Shell to cut up to 9,000 jobs by end-2022 as Covid-19 forces reorganisation

The reorganisation is designed to further Shell's expanded green ambitions. PHOTO: REUTERS

LONDON (BLOOMBERG) - Royal Dutch Shell will cut as many as 9,000 jobs as Covid-19 precipitates a company-wide restructuring into low-carbon energy.

Job reductions of 7,000 to 9,000 are expected by the end of 2022, including around 1,500 people taking voluntary redundancy this year, Shell said on Wednesday (Sept 30) in a statement. The company sees sustainable annual cost savings of US$2 billion (S$2.74 billion) to US$2.5 billion by that time.

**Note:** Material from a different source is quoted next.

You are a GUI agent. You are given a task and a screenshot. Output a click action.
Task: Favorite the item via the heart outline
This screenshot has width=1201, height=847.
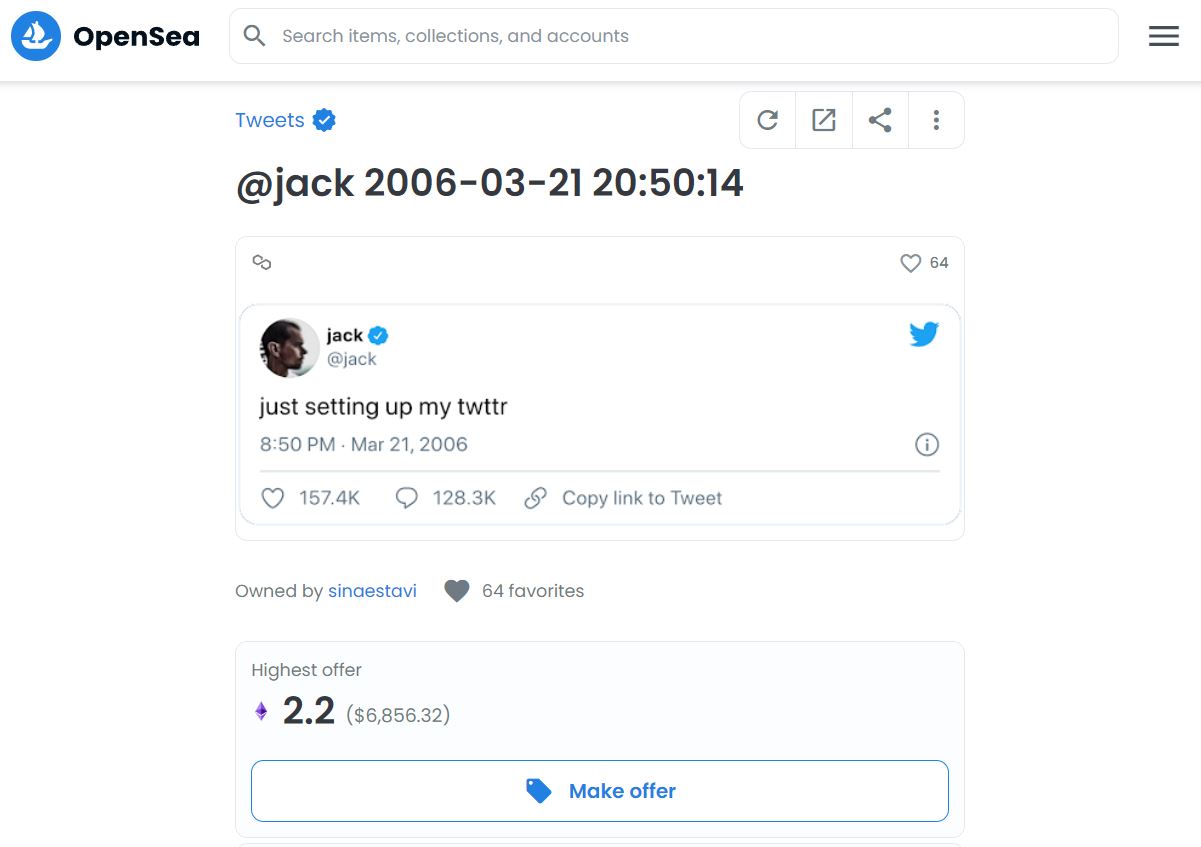click(x=910, y=263)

"We have to be a simpler, more streamlined, more competitive organisation," chief executive officer Ben van Beurden said. "We feel that, in many places, we have too many layers in the company: too many levels between me, as the CEO, and the operators and technicians at our locations."

The move adds to the growing list of major announcements this year which has seen Big Oil slash dividends, take multi-billion-dollar writedowns and axe jobs following oil's coronavirus-induced plunge.

BP said in June it planned to cut 10,000 jobs as it moved into cleaner energy, Chevron intends to trim 10 per cent to 15 per cent of its global workforce, while Exxon Mobil is reviewing staffing country by country.

Shell began the process in May, when Mr van Beurden told staff in a memo that it was reshaping the company to make it leaner and more resilient and that there could be redundancies in the second half of the year, according to people with knowledge of the matter. The Anglo-Dutch major offered voluntary severance, scaled back recruitment and reviewed expatriate staff contracts.

The reorganisation is also designed to further Shell's expanded green ambitions. The company said in April that it planned to eliminate all net emissions from its own operations and the bulk of greenhouse gases from fuel it sells to its customers by 2050. Shell also said that ultimately, it would do business with emission-free companies only.

The company also flagged on Wednesday that it expects oil-product sales volumes in the third quarter to be four million to five million barrels a day. Refining margins will be "significantly" lower than in the second quarter. It also sees post-tax impairment charges of US$1 billion to US$1.5 billion.

When contacted by The Straits Times, a Shell spokesman said: "Through reshaping Shell, we aim to enable our strategy, streamline our organisation and take out costs. As a result, we will be a simpler, more streamlined, more competitive organisation that is more nimble and able to respond to customers.

"However, no detailed guidance or final figures on where the impacts will be as this is still being worked through."